The sprawling 625-acre extent of the zoo has been the favourite haunt of children, animal-lovers, and fun-lovers, and the most-visited places during ‘Karteeka Maasam’ (picnic season) for several decades.

The very severe cyclone Hudhud had devastated the zoo, felling thousands of trees and destroying the enclosures on October 12, 2014.

It is learnt that the government has sought Rs. 25 crore from the World Bank for taking up reconstruction and expansion of the zoo.

There are 65 enclosures housing a wide variety of wildlife, including big cats, monkeys, birds, bears, snakes, wild dogs, lizards, crocodiles, ostrich, elephants.

Luckily, zoo officials had moved the animals, especially the big cats, into their night crawls a day before Hudhud struck the Visakhapatnam coast. Thousands of trees were either uprooted or reduced to stubs by the gales.
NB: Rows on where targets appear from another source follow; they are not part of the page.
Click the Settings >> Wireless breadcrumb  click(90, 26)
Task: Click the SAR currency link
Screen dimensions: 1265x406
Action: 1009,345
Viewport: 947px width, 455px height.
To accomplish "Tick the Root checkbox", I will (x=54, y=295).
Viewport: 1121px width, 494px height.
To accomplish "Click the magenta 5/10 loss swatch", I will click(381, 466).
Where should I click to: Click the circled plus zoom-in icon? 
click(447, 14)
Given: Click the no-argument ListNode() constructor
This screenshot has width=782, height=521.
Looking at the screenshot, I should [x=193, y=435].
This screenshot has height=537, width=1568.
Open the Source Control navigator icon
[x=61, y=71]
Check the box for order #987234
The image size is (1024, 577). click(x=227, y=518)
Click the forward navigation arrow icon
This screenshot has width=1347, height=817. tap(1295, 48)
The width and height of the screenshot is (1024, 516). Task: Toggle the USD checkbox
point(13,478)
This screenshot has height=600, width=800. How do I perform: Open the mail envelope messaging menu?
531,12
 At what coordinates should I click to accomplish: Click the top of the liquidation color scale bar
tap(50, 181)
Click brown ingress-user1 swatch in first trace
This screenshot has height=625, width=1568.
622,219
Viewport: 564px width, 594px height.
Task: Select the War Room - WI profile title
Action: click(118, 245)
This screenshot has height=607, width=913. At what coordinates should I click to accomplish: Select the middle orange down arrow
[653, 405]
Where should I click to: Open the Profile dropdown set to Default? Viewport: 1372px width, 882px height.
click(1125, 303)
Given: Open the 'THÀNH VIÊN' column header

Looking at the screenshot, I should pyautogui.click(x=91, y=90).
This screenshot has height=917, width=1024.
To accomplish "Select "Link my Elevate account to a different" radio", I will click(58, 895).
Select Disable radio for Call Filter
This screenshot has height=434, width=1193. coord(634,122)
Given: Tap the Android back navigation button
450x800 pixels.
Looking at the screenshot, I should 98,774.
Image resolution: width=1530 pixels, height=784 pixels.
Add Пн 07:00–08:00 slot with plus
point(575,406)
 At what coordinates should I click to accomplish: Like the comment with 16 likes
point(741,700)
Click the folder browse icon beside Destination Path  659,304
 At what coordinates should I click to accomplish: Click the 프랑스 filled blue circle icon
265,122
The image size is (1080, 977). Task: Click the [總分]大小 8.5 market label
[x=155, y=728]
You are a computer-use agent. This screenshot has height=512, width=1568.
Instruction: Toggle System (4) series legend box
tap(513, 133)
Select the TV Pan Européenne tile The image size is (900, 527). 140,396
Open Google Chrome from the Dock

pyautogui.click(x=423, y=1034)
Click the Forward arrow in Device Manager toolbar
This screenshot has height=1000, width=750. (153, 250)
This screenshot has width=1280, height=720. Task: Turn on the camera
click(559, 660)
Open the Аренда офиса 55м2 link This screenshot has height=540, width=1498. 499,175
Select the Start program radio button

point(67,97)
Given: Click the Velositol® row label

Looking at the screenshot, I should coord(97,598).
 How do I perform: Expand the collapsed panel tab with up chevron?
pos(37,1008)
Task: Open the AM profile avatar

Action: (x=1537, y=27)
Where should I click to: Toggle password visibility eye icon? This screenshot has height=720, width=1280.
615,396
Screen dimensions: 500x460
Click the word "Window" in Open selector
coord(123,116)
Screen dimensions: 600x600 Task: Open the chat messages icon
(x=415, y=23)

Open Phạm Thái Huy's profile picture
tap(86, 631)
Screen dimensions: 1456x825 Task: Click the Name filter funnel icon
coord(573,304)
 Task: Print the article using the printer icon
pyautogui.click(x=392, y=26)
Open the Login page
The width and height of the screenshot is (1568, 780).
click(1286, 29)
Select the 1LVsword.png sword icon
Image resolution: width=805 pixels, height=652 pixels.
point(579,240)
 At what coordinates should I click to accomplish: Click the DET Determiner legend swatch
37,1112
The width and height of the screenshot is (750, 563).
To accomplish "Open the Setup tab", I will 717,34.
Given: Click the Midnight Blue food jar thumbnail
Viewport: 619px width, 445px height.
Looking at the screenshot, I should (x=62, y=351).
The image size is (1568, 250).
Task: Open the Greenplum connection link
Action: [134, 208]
Most of the enclosures were destroyed.

Chief Minister N. Chandrababu Naidu, during his visit to the zoo days after the devastation, promised to appoint a consultant to restore the beauty of the zoo and develop it on the lines of the Singapore Zoo.

Principal Chief Conservator of Forests A.V. Joseph told The Hindu on the sidelines of a workshop here that there were plans to further develop the zoo.

Dismissing rumours on shifting of the zoo, he said: “Only around 150 of the 625 acres in the zoo has been utilised and we have lot of scope for expansion activities like developing a bird park. We have not received any proposal for shifting of the zoo so far.”

“Around a dozen panthers are in the wild at Kambalakonda Wildlife Sanctuary. Measures are being taken to provide drinking water in the sanctuary as the natural water source has dried up and there is a danger of the animals straying into concrete jungles,” he said.